El problema, sugiere Brooks, es que hemos aprendido a vivir desapasionadamente. En nombre del pensamiento crítico hemos degollado al compromiso moral y, con ello, al sentido de propósito. Somos frágiles porque no tenemos por qué pelear, no porque no sepamos hacerlo.

Así, no es de sorprender que la resiliencia es proporcional al apoyo espiritual con que se cuente (Werner, 1989). Algunos de los individuos cuya resiliencia no deja de sorprendernos hablan abiertamente sobre su capacidad de seguir persiguiendo un ideal, a pesar del miedo y el dolor. O, como decía Mr. Miyagui, (entrañable sensei del Karate Kid y promotor de la teoría de que un hombre capaz de atrapar una mosca con un par de palillos chinos, es capaz de cualquier logro). “Está bien perder ante el oponente. Pero nunca está bien perder ante el miedo”.
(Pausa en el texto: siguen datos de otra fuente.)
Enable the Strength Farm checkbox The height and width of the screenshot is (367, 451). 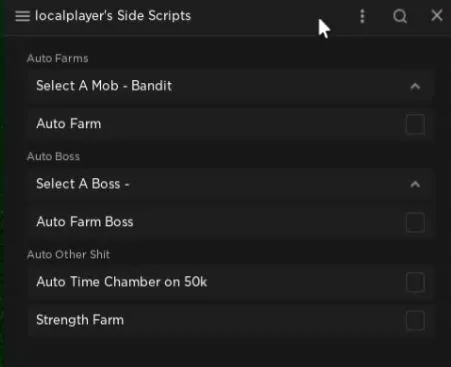[x=415, y=320]

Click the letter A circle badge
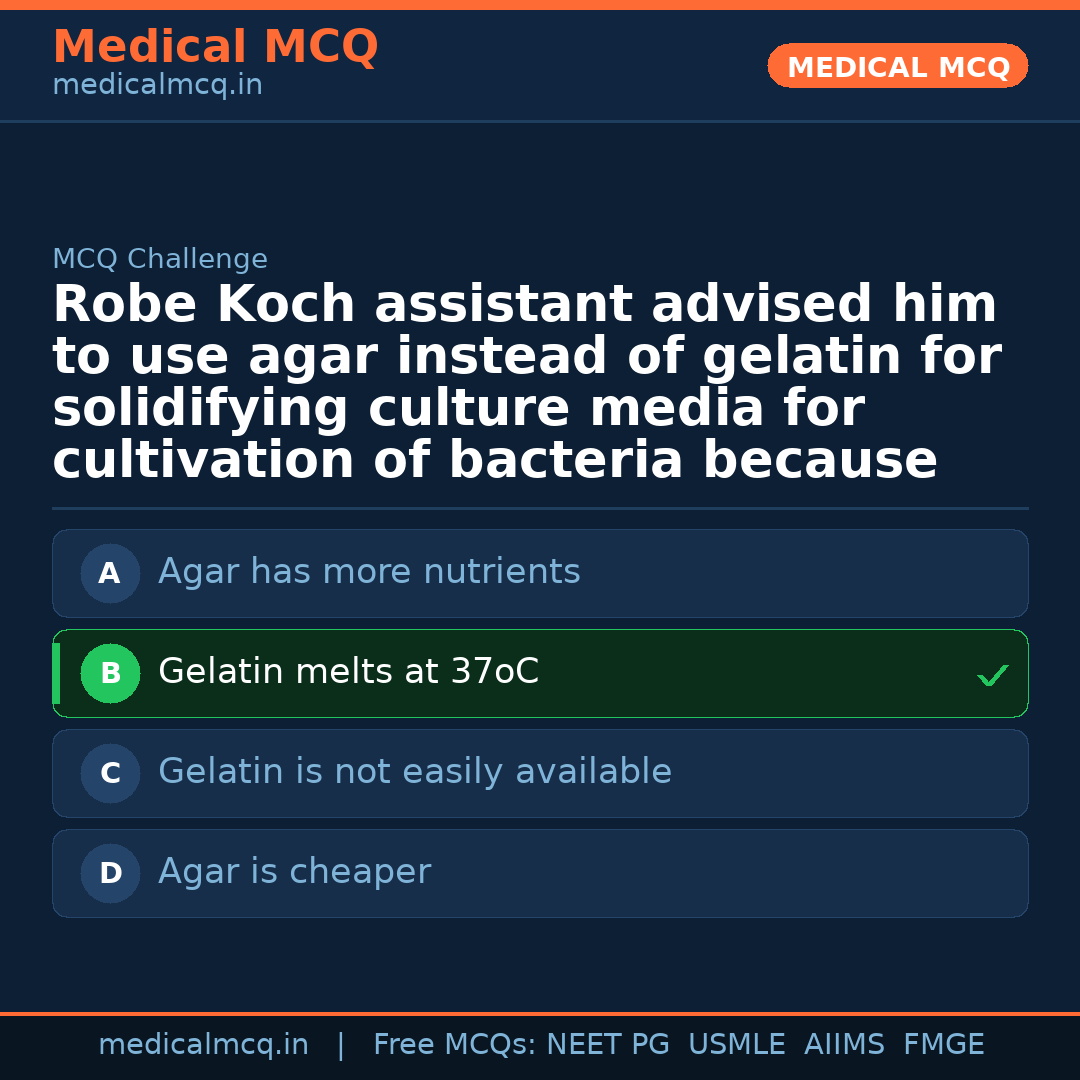pos(110,573)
La vida es dura hoy y siempre lo ha sido. Queremos ser resilientes y buscamos inculcar dicha facultad a nuestros hijos. En lugar de buscar exponerlos a experiencias desafiantes (la vida tiene ya su dotación preparada), pensemos en cómo proveerlos de un sentido de propósito y compromiso, causas heroicas que les sirvan de brújula en el camino y, de paso, ayuden a hacer de este, un mundo mejor.